3 Comments on “The Big Idea: Mar Romasco-Moore”

  1. At least her mum can see her. I think everyone feels that pull between wanting to be seen and.. not. I used to wear eye catching clothes when I was younger. I liked the idea of being looked at but I never knew if I was because I was too afraid to look!

  2. seven billion people on the planet… not every single of whom warrant a wikipedia page never mind being a frequent headline… being overlooked is the default mode for humanity… and whenever I pay closer attention to what folks will do to be noticed, what shows up is rarely of deep genuine interest…

    but to take that attribute of ‘overlookness’ to extremes as to verge upon becoming a superpower… huh…

    (if there’s a sequel perhaps mother ‘n daughter could end up as covert agents… there was a very funny Buffy episode where a minor character actually had this attribute and rather than being eliminated as weird-threat-unwanted was recruited by a secretive governmental agency)

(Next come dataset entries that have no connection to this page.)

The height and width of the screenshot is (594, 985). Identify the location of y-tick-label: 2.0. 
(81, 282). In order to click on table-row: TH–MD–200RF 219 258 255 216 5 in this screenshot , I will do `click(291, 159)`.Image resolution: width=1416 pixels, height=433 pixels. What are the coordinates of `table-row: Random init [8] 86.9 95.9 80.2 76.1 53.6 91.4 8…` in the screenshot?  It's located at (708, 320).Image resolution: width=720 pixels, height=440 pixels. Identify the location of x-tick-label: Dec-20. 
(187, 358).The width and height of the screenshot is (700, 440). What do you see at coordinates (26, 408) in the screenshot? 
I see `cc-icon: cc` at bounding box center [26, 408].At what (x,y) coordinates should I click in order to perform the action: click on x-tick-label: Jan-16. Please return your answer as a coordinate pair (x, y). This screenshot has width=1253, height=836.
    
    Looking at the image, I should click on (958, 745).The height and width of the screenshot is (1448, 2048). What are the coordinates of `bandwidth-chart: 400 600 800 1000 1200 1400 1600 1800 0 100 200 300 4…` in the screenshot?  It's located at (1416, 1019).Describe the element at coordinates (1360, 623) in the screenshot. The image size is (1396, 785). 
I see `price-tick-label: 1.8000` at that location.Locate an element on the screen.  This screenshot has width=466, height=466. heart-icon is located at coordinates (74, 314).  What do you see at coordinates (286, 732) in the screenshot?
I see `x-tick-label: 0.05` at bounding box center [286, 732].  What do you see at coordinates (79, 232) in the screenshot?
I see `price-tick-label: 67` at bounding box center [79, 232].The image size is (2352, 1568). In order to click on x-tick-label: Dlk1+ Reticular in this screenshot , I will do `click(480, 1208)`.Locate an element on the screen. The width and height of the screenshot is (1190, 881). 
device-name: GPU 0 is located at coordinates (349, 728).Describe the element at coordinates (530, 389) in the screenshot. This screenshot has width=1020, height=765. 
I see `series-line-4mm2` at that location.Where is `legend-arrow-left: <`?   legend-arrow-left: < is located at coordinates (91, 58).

  3. It’s funny how how the same kind of teenage angst can drive people to do completely different things.

    Because, to all appearances, I was your exact opposite. I was probably the most recognizable kid in my highschool. Full dress-up metalhead. Long hair on a guy. Leather, denim, and questionable fashion choices like cheap sunglasses and bandanas.

    I felt like a total poser.

    But I made the choice after years of not fitting in, and sometimes being bullied, to NOT FIT IN ON PURPOSE. And it worked. It worked a lot better than I thought it did at the time.

    If I had the talent, I’d write a novel about the most famous and admired person in the world mostly focusing on their imposter syndrome. And how, even though people might WANT to get to know them, they simply CAN’T allow that, because a look behind the curtain would reveal there’s nothing there.

    Same starting point, wildly different path, you still end up in the same place.